Records for the exercise:
══════════════════════════════

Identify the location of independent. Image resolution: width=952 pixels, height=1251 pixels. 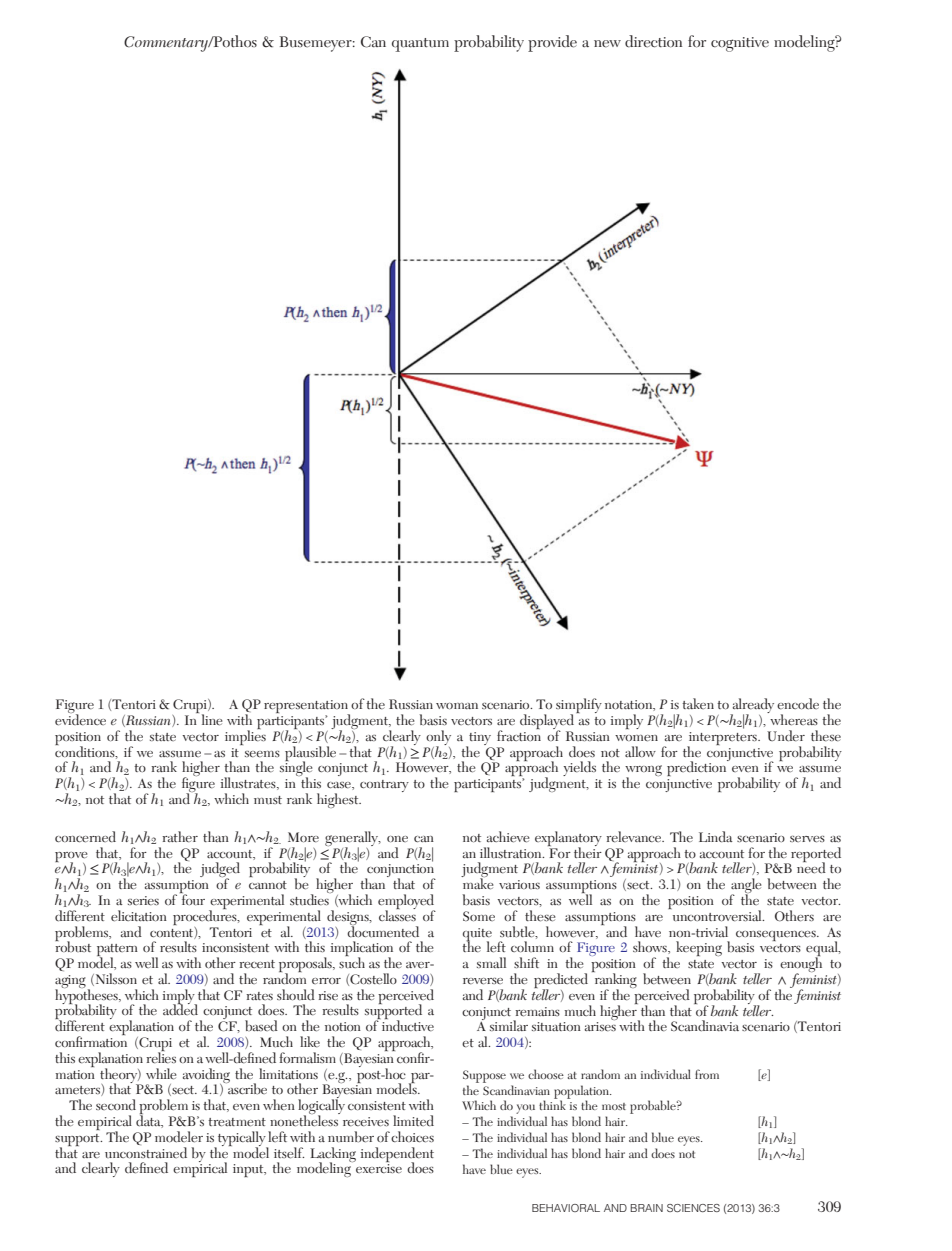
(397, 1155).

══════════════════════════════

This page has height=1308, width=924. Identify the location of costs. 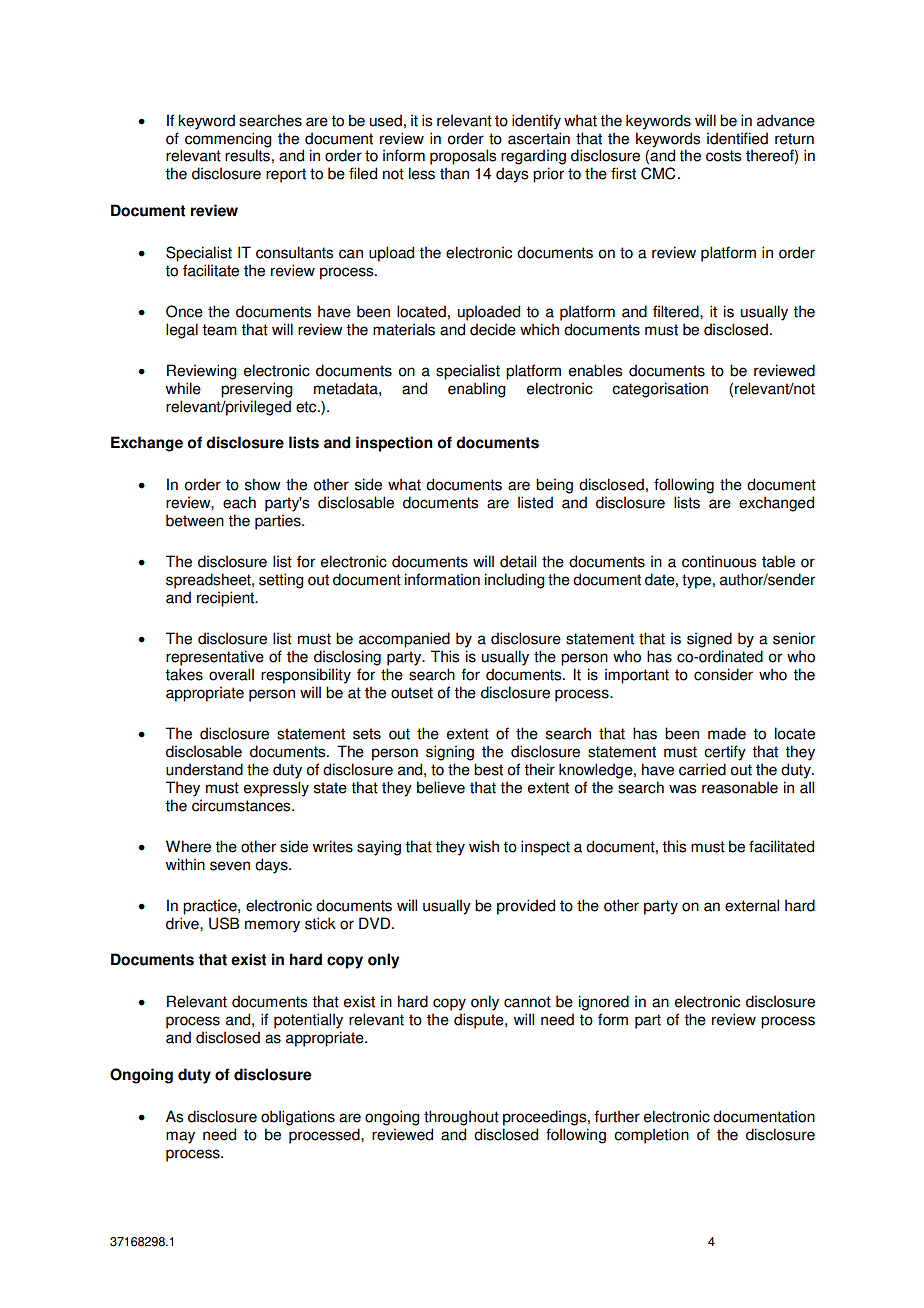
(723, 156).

══════════════════════════════

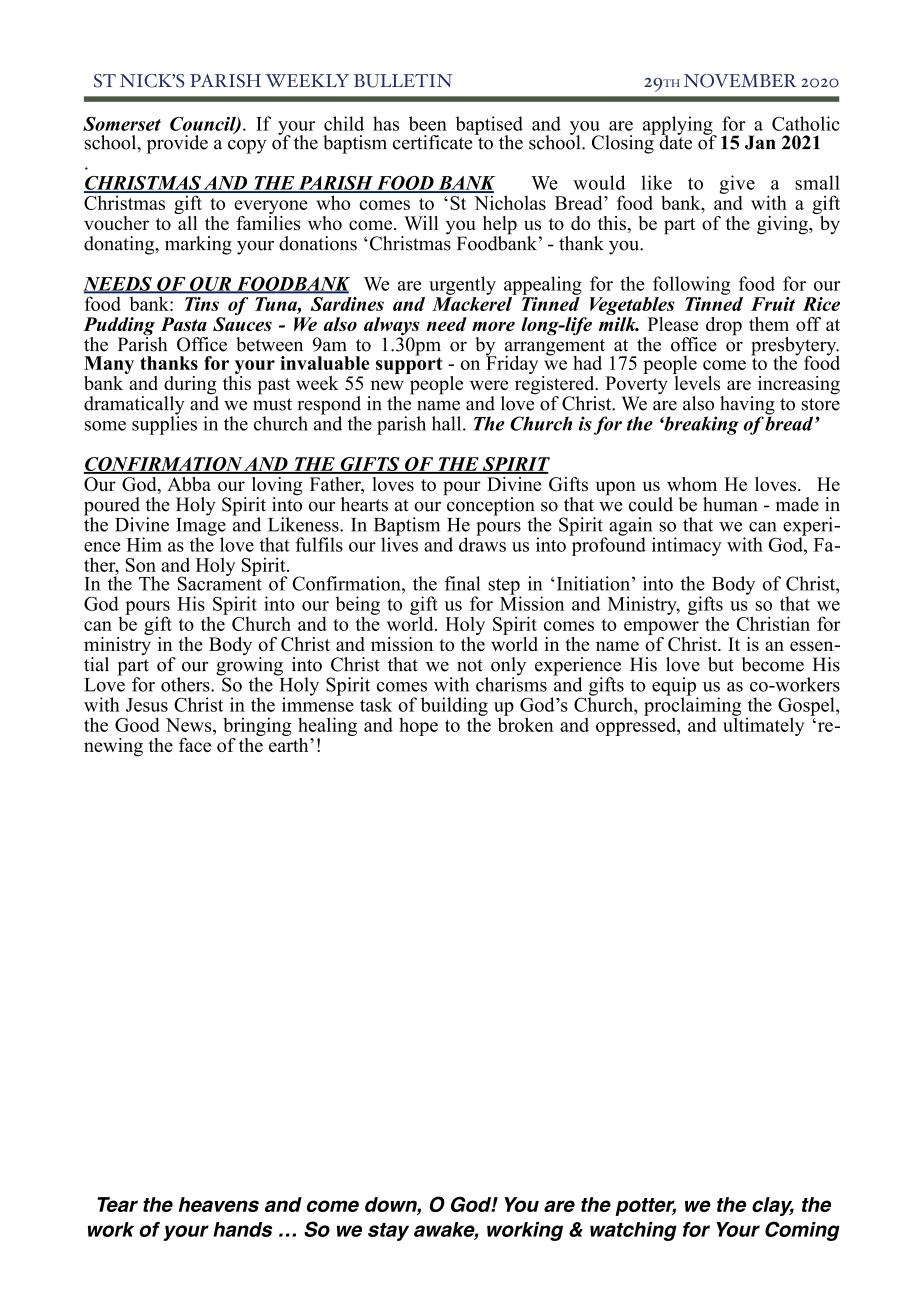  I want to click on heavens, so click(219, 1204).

══════════════════════════════

Return the listing from the line with "This page has" up to and including the line with "(723, 156).", word for word, leaving out the pictures.

This page has height=1308, width=924. Identify the location of costs. 
(723, 156).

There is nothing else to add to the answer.